**WORK TO COMPLETE**
Apart from the pictures, which must be omitted, restate the data exactly.
++++
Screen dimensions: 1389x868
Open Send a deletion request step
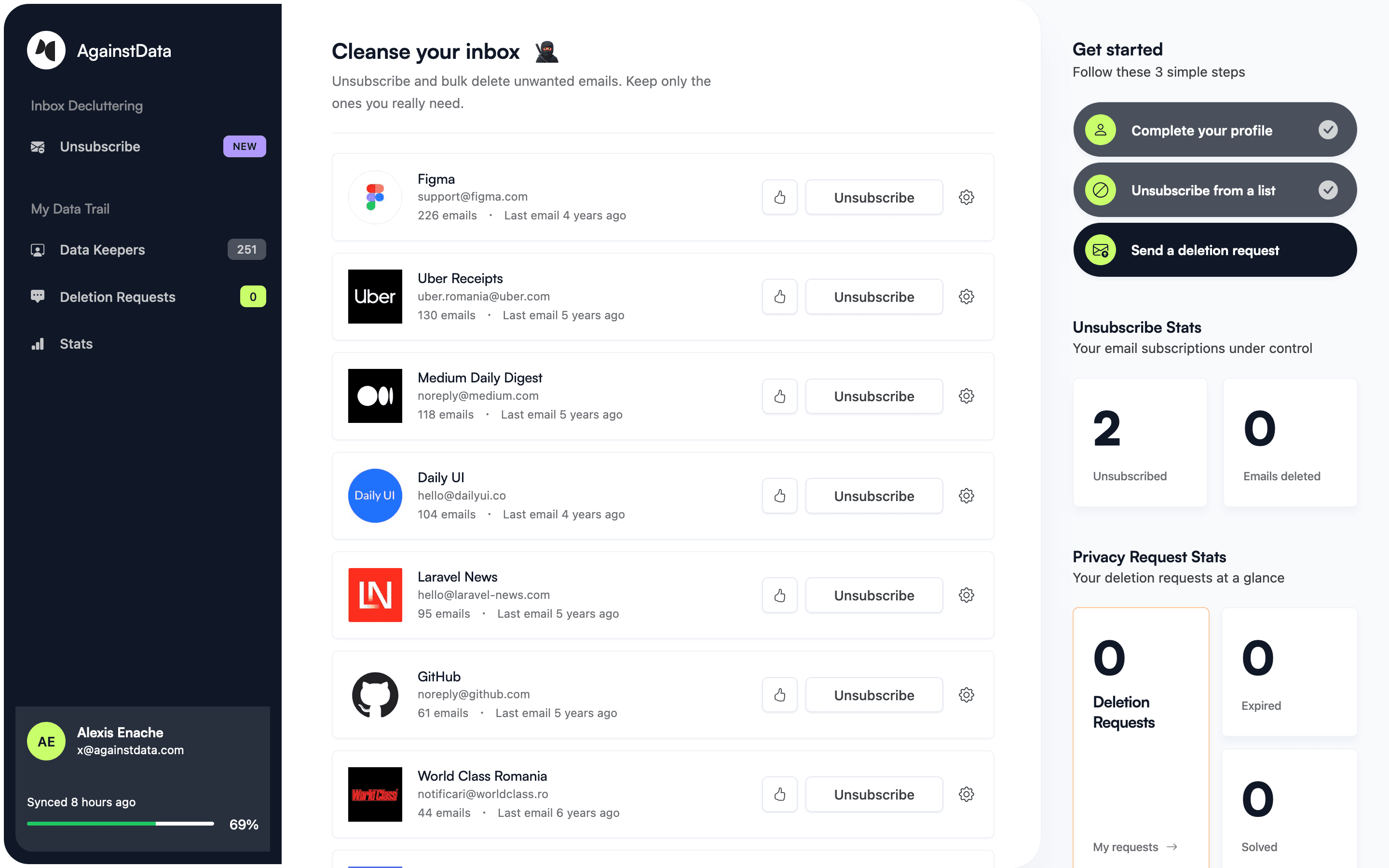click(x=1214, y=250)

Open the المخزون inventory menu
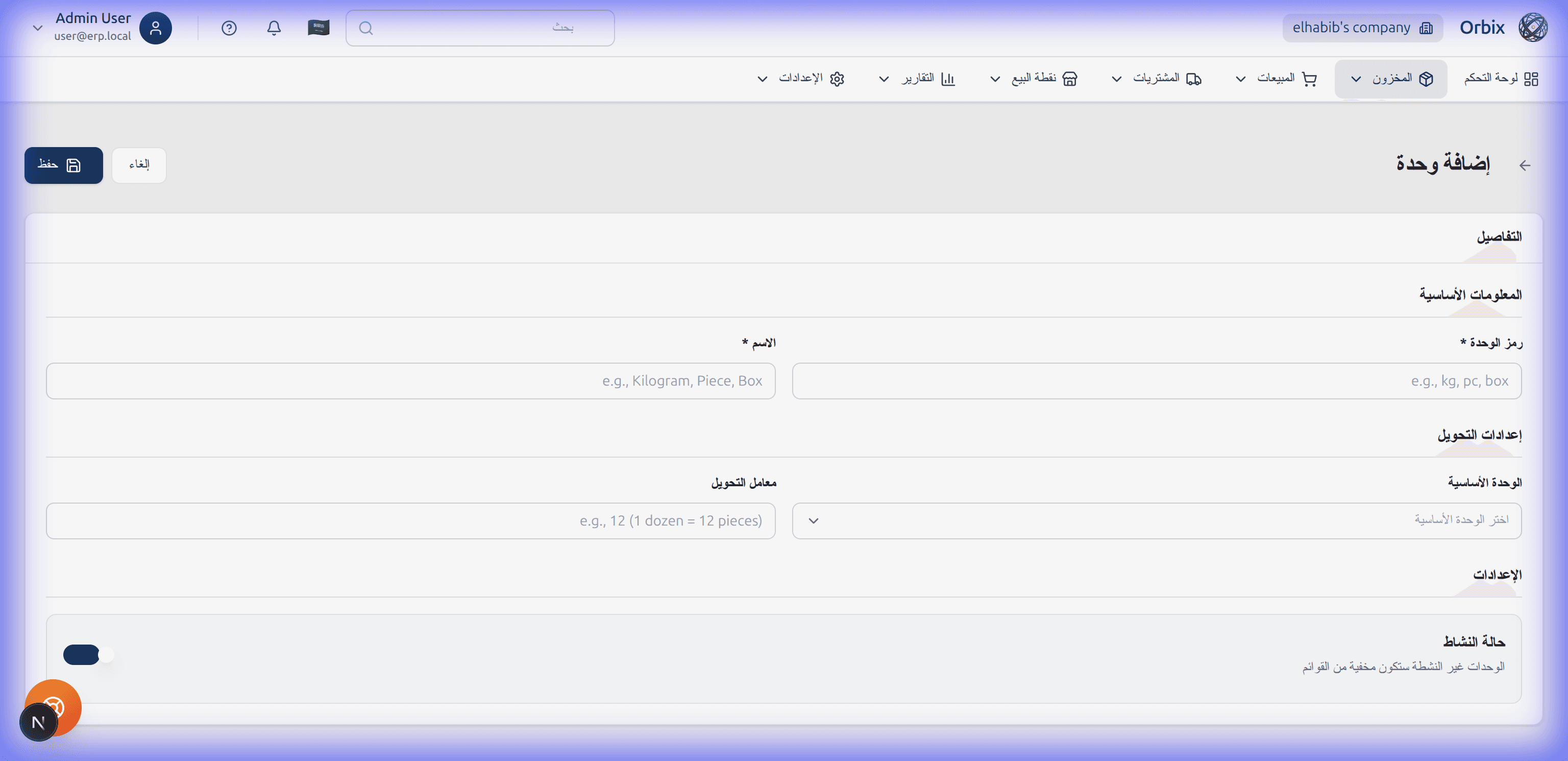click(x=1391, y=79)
++++
**FINISHED TASK**
Screen dimensions: 1389x868
Open Send a deletion request step
click(x=1214, y=250)

Open the المخزون inventory menu
click(x=1391, y=79)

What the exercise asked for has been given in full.